With pictures left out, copy exactly every line from the one containing "Given: Open the Research dropdown menu" through the end of the material.

> _RECORDS FOR THE TASK_:
━━━━━━

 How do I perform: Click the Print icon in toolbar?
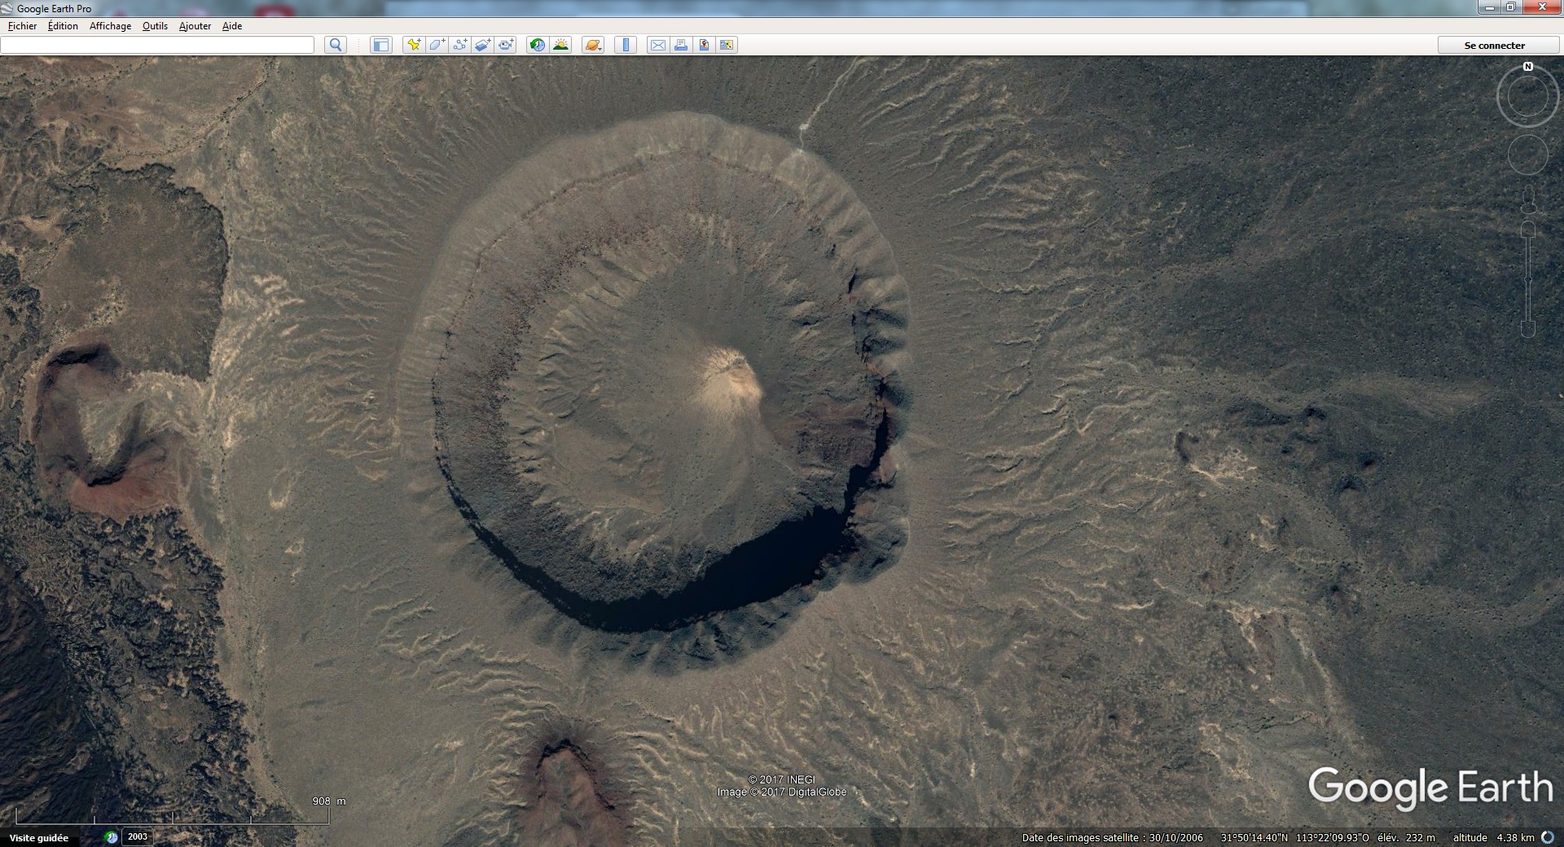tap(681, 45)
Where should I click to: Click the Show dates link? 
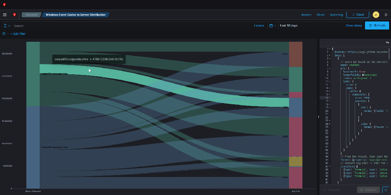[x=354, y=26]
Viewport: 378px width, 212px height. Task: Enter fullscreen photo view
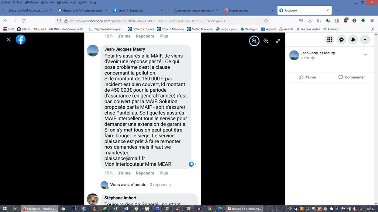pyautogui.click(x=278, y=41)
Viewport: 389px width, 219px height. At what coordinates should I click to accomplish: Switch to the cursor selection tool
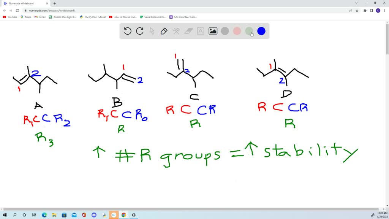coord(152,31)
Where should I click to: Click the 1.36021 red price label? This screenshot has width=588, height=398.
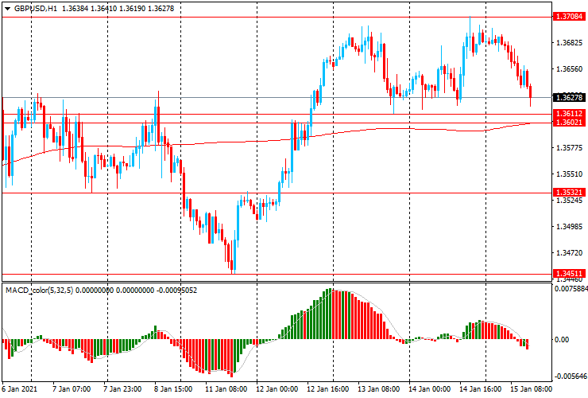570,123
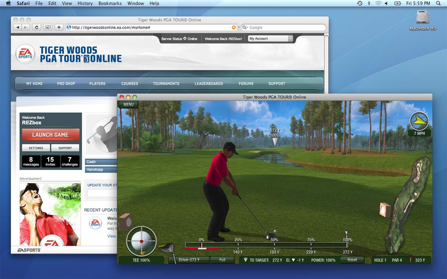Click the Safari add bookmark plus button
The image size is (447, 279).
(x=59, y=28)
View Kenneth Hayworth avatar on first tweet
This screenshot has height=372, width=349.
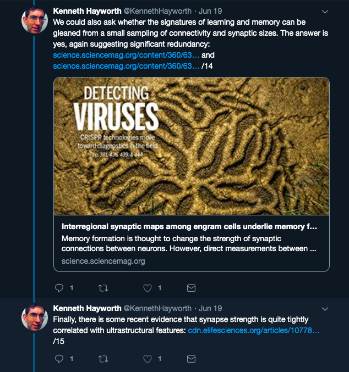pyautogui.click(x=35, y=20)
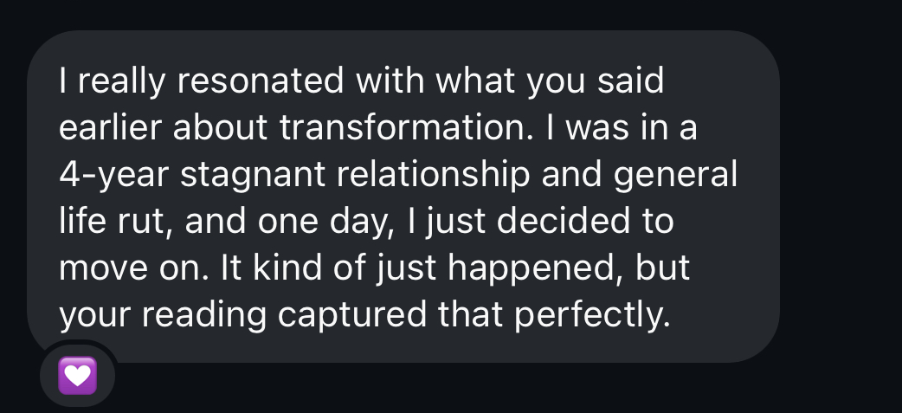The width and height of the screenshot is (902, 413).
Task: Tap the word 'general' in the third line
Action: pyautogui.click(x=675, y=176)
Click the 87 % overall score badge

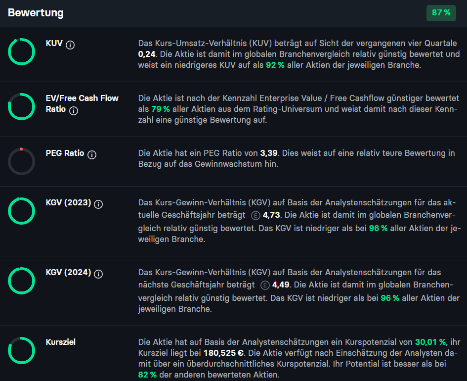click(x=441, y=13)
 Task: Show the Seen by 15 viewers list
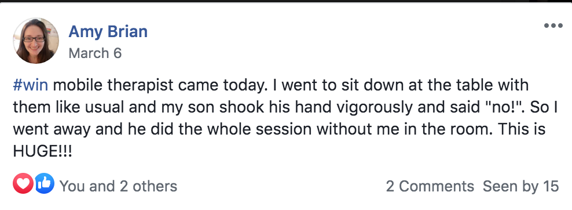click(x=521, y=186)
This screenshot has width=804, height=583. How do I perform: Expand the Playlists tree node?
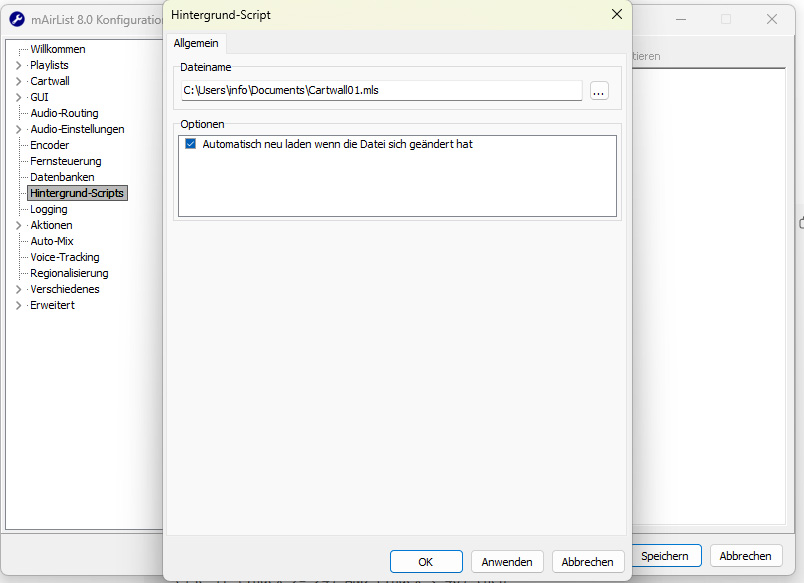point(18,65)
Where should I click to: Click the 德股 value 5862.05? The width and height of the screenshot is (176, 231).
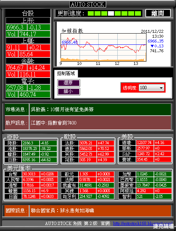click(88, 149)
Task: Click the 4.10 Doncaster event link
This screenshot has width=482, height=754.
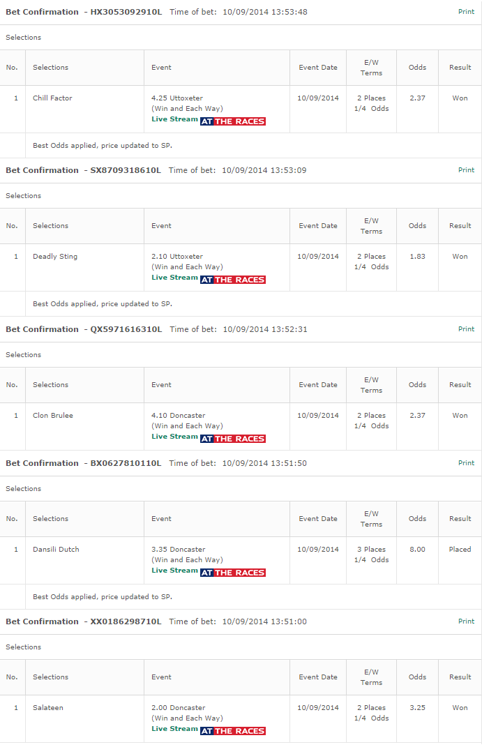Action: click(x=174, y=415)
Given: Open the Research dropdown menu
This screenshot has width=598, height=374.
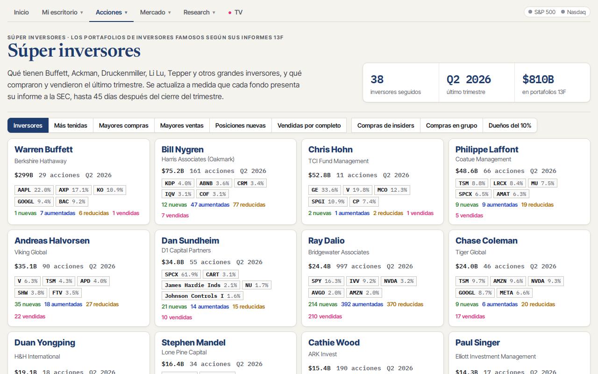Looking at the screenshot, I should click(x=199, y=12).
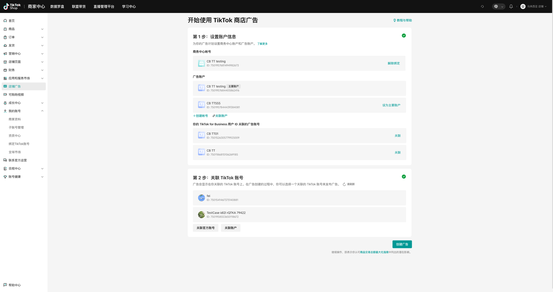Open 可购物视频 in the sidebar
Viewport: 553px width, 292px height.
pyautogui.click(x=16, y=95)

━━━━━━

> _REPLY TO THE TASK_:
Given: Open the Research dropdown menu
This screenshot has width=598, height=374.
Looking at the screenshot, I should click(x=199, y=12).
Open 可购物视频 in the sidebar
Viewport: 553px width, 292px height.
pyautogui.click(x=16, y=95)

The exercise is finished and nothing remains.